Copy the entries exactly, through the "Select the pin-shaped" line.

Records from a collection
########

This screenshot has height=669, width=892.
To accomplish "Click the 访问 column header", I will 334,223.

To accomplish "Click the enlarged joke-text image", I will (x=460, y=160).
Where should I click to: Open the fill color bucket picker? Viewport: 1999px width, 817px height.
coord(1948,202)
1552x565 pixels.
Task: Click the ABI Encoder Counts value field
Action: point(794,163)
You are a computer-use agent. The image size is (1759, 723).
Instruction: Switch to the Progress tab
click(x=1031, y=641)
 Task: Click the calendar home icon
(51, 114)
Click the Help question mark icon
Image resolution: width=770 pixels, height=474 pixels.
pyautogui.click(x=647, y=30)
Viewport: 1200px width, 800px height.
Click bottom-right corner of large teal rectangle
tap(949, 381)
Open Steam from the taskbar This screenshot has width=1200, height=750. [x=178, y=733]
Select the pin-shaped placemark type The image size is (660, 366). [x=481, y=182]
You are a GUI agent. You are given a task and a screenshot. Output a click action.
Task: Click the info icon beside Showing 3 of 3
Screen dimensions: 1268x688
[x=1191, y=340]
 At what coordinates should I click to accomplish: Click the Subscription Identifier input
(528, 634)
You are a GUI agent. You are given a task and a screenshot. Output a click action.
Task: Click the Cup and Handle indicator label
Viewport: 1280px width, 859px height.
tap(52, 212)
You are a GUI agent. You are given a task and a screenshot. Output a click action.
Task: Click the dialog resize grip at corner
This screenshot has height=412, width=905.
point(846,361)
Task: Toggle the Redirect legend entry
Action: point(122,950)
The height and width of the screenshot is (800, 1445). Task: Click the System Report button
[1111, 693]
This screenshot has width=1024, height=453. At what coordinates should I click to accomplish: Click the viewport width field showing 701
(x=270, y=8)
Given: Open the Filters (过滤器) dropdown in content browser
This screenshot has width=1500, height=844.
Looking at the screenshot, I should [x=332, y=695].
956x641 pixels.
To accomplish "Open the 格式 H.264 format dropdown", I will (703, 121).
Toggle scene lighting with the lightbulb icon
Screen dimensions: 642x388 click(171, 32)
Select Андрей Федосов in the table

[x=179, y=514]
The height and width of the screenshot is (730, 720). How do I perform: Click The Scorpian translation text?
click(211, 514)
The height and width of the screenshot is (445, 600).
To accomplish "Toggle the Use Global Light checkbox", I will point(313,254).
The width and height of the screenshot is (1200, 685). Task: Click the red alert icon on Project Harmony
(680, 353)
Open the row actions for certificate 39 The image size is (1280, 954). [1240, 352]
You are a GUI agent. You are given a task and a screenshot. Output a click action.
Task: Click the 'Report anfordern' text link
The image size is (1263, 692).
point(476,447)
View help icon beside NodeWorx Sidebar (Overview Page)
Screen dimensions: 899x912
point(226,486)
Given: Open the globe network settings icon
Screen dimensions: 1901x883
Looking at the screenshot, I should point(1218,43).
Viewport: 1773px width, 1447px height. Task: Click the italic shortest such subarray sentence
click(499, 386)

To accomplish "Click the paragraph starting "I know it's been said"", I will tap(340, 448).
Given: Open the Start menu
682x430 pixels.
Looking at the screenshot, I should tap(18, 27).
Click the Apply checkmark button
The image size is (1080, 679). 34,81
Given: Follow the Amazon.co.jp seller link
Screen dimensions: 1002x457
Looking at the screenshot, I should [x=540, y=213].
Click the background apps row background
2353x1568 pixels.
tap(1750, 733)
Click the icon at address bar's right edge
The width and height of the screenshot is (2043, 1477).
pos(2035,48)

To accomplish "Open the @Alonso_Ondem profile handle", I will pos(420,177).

########

» ANSWER FOR THIS EXERCISE:
This screenshot has height=669, width=892.
To accomplish "Click the 访问 column header", I will 334,223.

To accomplish "Click the enlarged joke-text image", I will (x=460, y=160).
Where should I click to: Open the fill color bucket picker? Viewport: 1999px width, 817px height.
coord(1948,202)
1552x565 pixels.
Task: Click the ABI Encoder Counts value field
Action: point(794,163)
You are a computer-use agent. The image size is (1759, 723).
Instruction: Switch to the Progress tab
click(x=1031, y=641)
 Task: Click the calendar home icon
(51, 114)
Click the Help question mark icon
Image resolution: width=770 pixels, height=474 pixels.
pyautogui.click(x=647, y=30)
Viewport: 1200px width, 800px height.
Click bottom-right corner of large teal rectangle
tap(949, 381)
Open Steam from the taskbar This screenshot has width=1200, height=750. [x=178, y=733]
Select the pin-shaped placemark type The image size is (660, 366). [x=481, y=182]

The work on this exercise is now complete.